Although there have been descriptions of complex post-traumatic stress disorder (CPTSD) in the literature for many years, CPTSD was first included in the ICD-11 in 2022. As a new diagnosis, research into evidence-based treatment specifically for CPTSD is still in its infancy.

There is significant overlap in symptoms between borderline personality disorder (BPD) and CPTSD, with 50% of people diagnosed with BPD also meeting criteria for CPTSD.

According to ICD-11, symptoms of CPTSD may emerge in people who have experienced prolonged and repeated trauma such as childhood sexual abuse, childhood physical abuse, torture and domestic violence. People living with CPTSD can experience unstable emotions, difficulty feeling close to others and sustaining relationships, and a negative sense of self. People with CPTSD also suffer from PTSD symptoms: re-experiencing traumatic events through nightmares, flashbacks or intrusive memories, avoidance of trauma reminders, and hypervigilance.
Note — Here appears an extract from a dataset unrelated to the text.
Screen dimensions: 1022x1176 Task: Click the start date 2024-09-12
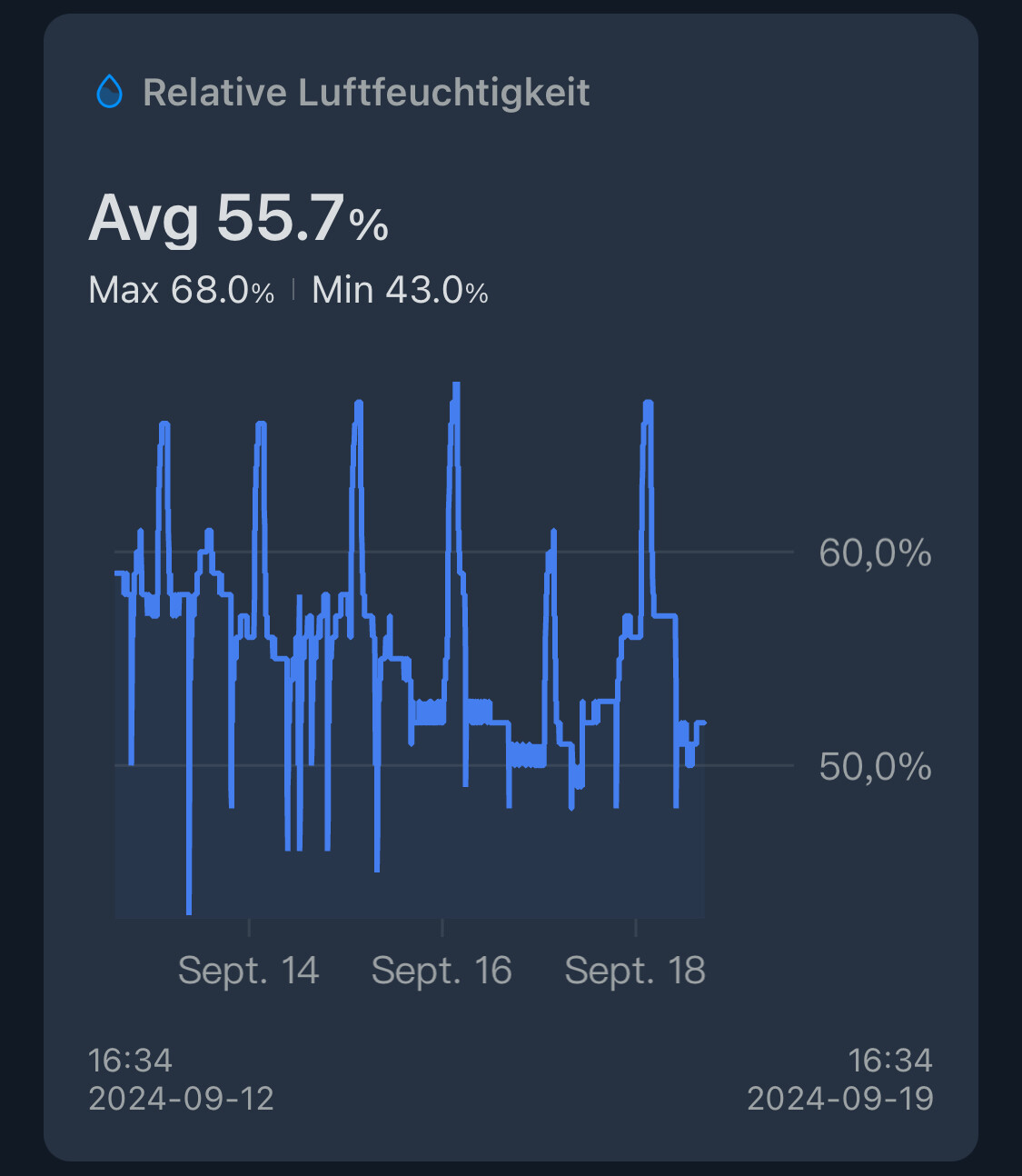[x=181, y=1099]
People with both BPD and CPTSD experience difficulties with emotion regulation, self-concept and interpersonal relationships. The main differences between CPTSD and BPD include:

  1. People living with BPD experience an unstable sense of self. Their sense of identity may change depending on who they are with and the context. In CPTSD, the sense of self is stable but characterised by feelings of worthlessness, shame, guilt and failure in relation to traumatic events.
  2. People with BPD usually experience intense and unstable relationships. People living with CPTSD can find it difficult to feel close to others and thus tend to avoid relationships and distance themselves from others.
  3. Impulsivity, non-suicidal self-injury and suicidal behaviours are more common in BPD.

The current evidence for treatment of CPTSD recommends a period of stabilisation through psychotherapy, prior to embarking on trauma-specific exposure therapy or processing of trauma memories. The stabilisation period may include building skills in emotion regulation and interpersonal relationships. This approach to CPTSD differs from therapy approaches for single-event trauma (i.e. post-traumatic stress disorder (PTSD)). In the absence of stabilisation, exposure-based treatment may lead to deterioration and destabilisation in some people with CPTSD.